Arriving there on Monday evening, Ecuadorian President Guillermo Lasso was greeted with boos and cries of hostility: “Out Lasso!”
“I was able to see with my own eyes the search and rescue work carried out by the rescuers”, he commented on Twitter after meeting the local authorities, assuring that these operations would continue “as long as necessary” .
In the disaster area, some 600 houses spared by the landslide were evacuated on the orders of the authorities. The government has set up three shelters for the victims of the landslide, which has spread over 24.3 hectares.

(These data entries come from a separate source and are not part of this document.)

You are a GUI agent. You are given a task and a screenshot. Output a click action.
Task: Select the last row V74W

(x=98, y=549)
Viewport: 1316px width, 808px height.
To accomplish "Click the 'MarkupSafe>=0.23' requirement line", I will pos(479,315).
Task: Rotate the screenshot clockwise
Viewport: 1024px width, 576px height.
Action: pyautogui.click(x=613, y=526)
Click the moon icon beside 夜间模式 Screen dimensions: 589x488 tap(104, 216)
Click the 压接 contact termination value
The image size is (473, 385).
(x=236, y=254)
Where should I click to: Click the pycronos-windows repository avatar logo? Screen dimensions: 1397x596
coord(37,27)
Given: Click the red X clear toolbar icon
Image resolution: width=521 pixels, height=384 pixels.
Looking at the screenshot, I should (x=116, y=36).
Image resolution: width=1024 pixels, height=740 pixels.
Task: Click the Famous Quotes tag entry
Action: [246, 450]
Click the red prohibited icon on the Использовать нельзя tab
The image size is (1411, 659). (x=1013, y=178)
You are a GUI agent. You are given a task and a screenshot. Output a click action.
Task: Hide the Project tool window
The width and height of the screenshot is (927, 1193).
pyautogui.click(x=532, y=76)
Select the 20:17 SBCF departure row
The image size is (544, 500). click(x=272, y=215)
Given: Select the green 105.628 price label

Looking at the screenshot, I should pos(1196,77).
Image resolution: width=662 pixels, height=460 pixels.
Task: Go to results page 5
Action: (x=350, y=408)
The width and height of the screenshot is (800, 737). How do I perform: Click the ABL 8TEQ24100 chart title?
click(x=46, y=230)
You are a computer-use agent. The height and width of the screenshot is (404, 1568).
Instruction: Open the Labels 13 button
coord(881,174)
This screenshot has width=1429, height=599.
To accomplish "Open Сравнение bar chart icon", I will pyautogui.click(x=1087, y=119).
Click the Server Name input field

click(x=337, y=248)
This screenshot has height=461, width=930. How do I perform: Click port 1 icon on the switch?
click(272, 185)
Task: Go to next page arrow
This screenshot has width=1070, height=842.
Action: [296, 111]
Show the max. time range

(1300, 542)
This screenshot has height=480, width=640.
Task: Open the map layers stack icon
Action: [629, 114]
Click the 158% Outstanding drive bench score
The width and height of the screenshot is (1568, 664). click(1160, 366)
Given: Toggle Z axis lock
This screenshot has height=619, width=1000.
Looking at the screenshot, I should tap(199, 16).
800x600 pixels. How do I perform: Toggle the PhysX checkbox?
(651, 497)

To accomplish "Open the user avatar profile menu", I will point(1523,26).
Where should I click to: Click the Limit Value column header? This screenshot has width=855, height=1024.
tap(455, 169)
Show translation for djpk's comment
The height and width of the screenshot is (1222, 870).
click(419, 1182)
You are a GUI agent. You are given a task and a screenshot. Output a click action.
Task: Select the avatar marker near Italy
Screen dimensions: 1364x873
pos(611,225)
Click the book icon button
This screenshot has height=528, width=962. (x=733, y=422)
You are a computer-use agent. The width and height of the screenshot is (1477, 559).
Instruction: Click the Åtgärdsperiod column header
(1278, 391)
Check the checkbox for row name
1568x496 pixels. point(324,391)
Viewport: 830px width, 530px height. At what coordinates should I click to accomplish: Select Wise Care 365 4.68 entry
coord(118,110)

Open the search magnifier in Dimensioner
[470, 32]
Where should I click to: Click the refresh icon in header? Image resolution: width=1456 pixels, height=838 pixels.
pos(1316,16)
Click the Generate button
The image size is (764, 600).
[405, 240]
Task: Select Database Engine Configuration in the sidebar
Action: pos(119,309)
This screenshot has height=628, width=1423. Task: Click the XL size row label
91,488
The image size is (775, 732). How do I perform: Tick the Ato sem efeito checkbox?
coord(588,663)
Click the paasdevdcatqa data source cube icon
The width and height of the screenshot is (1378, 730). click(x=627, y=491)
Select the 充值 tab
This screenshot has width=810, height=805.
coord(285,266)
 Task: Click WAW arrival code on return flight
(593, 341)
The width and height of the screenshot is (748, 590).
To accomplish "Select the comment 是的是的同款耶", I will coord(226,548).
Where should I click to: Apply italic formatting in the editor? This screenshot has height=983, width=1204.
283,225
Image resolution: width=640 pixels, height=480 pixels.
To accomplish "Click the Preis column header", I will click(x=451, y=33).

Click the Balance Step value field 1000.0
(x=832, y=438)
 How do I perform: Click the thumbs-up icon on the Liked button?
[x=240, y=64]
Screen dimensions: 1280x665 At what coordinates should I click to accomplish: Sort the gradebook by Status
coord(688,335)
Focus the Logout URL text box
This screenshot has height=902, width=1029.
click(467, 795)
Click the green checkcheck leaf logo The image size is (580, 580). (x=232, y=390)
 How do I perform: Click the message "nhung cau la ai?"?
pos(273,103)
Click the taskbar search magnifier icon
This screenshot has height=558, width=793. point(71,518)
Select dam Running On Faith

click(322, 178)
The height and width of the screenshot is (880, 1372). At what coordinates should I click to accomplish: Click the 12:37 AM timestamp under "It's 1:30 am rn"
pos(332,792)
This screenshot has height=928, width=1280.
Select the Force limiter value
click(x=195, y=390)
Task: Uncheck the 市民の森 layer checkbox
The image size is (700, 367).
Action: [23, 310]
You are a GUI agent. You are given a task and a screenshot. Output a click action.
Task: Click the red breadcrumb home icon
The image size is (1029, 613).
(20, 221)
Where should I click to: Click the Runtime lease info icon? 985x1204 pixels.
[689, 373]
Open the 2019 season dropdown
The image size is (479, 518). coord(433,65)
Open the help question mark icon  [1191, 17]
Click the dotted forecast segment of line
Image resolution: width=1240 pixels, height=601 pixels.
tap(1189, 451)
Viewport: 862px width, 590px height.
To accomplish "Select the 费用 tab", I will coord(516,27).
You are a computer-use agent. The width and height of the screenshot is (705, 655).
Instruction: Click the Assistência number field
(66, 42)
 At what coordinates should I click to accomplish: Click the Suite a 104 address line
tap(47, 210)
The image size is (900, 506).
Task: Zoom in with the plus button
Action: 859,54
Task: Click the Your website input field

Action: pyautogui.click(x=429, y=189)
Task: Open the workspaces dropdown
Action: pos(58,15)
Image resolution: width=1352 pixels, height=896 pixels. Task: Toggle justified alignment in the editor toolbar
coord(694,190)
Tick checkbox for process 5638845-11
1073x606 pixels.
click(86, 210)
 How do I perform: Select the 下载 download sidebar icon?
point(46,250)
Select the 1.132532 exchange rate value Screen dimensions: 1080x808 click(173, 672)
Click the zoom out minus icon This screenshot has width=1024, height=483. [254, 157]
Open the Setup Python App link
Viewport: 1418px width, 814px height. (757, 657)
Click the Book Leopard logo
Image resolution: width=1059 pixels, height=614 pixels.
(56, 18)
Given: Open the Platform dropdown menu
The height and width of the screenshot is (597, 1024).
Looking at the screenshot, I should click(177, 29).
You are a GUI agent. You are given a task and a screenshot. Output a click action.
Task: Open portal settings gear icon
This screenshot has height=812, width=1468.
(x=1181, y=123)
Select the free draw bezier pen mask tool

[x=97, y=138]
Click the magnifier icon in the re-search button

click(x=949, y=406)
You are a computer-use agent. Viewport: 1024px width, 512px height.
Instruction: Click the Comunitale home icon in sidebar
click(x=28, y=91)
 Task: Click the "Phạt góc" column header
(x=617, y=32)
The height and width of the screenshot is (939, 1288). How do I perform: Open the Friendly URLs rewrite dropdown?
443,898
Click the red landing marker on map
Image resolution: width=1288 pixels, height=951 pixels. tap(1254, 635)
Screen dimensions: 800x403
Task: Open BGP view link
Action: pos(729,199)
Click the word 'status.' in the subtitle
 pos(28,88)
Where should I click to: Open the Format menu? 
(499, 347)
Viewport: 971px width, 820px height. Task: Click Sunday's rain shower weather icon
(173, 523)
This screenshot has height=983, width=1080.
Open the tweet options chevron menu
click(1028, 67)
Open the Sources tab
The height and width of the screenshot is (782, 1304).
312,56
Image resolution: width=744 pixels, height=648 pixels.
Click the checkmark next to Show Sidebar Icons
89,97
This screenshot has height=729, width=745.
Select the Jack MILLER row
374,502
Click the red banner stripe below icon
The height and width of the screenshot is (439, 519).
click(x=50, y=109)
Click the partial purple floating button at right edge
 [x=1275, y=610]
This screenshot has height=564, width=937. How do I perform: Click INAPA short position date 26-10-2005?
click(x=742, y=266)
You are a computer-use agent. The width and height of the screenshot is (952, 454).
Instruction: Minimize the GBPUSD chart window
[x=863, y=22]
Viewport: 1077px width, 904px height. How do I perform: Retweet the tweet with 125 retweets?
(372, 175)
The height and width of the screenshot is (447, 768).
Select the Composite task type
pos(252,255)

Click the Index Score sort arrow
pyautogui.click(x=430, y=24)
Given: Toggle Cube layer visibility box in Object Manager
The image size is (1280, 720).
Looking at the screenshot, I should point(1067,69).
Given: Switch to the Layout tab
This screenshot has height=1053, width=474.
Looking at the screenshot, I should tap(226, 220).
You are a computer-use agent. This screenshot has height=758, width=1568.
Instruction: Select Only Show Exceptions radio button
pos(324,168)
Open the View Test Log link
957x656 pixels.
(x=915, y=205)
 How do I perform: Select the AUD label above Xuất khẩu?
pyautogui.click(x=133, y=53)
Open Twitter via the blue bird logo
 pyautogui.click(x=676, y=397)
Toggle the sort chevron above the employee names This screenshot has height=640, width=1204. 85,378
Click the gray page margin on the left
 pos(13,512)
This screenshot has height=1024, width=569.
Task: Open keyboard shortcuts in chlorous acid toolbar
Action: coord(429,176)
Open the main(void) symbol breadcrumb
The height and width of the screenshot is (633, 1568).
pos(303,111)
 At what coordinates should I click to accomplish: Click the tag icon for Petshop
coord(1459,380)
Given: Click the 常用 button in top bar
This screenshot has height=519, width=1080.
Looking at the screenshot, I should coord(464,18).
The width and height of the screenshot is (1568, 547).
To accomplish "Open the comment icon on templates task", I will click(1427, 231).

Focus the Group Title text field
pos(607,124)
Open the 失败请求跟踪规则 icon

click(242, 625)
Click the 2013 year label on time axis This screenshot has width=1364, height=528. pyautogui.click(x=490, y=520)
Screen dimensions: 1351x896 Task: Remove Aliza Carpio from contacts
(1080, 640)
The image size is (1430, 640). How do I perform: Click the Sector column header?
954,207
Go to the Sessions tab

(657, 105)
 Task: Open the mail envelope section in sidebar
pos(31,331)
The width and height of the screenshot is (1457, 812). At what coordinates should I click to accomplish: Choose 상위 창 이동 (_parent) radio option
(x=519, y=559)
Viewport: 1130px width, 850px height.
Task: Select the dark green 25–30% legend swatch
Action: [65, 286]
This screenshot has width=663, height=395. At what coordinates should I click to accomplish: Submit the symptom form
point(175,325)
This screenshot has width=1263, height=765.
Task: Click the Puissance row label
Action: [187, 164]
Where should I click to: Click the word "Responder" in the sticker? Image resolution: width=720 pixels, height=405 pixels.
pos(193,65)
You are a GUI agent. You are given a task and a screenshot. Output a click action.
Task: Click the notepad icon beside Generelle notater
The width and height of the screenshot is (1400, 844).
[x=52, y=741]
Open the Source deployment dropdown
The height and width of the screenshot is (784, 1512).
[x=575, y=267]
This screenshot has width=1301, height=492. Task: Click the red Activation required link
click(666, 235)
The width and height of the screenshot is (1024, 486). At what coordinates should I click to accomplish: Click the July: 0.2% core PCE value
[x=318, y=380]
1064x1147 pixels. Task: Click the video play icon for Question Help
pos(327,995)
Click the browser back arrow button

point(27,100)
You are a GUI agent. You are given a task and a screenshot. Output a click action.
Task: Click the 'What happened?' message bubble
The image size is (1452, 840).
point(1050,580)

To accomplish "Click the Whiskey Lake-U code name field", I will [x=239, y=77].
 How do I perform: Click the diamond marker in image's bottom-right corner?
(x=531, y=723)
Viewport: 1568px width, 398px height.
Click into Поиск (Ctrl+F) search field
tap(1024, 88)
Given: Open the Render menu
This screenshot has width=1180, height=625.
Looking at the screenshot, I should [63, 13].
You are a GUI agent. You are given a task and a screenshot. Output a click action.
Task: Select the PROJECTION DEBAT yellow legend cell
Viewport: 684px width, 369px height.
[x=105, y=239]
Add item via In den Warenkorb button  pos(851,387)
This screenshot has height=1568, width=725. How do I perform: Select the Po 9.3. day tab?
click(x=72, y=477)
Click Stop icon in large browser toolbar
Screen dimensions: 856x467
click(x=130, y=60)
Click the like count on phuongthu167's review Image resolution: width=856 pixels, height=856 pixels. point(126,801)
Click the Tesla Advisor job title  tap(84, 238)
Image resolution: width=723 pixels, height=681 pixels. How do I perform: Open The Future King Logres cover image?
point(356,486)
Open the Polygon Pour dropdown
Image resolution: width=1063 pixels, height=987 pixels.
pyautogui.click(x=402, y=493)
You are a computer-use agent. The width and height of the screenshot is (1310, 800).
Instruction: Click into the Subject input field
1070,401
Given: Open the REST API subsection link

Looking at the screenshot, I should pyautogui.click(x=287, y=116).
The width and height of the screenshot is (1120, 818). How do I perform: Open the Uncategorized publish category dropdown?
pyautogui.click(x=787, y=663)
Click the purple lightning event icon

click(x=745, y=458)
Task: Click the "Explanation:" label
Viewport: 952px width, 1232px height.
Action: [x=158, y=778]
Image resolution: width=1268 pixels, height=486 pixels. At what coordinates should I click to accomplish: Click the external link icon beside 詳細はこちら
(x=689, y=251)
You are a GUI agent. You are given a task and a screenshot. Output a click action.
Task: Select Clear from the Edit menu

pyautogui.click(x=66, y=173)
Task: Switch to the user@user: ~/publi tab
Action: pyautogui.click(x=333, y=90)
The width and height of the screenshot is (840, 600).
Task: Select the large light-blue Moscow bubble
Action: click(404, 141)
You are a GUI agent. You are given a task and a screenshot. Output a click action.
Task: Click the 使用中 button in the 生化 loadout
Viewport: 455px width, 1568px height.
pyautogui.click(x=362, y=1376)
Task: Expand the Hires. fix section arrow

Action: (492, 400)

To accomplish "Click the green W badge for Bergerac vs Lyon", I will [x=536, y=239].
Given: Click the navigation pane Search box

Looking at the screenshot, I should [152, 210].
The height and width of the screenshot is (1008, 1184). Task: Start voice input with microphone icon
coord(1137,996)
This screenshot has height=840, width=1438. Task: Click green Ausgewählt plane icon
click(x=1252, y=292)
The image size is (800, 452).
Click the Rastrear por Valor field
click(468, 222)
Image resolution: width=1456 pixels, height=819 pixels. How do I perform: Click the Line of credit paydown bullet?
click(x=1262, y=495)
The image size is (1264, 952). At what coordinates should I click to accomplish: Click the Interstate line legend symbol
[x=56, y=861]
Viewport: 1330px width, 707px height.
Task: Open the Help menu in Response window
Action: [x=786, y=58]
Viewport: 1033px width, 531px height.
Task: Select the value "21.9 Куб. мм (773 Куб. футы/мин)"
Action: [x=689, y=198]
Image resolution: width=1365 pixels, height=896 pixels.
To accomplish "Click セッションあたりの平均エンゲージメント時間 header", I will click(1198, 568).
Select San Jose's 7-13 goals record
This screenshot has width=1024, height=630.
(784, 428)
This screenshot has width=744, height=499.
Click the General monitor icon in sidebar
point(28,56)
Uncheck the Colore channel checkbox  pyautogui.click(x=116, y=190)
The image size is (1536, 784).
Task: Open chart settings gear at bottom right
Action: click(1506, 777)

The story of Jacob, a black Labrador desperately looking for his masters under the rubble, has gone viral on social networks: the animal sniffs, digs, howls… According to local media, only two members of the family who welcomed were saved. Neighbors who recognized the dog dressed him in a green T-shirt to identify him.
The area where the tragedy occurred had been on “yellow alert” since February due to heavy rainfall. In addition, the authorities had warned of a possible collapse of the road in this same sector.
Hit by heavy rains that caused widespread flooding, Ecuador last week declared a state of emergency in 13 of the country’s 24 provinces to mobilize resources to help those affected.
Before the mudslide, Ecuador already had 22 dead and more than 6,900 homes affected by the weather.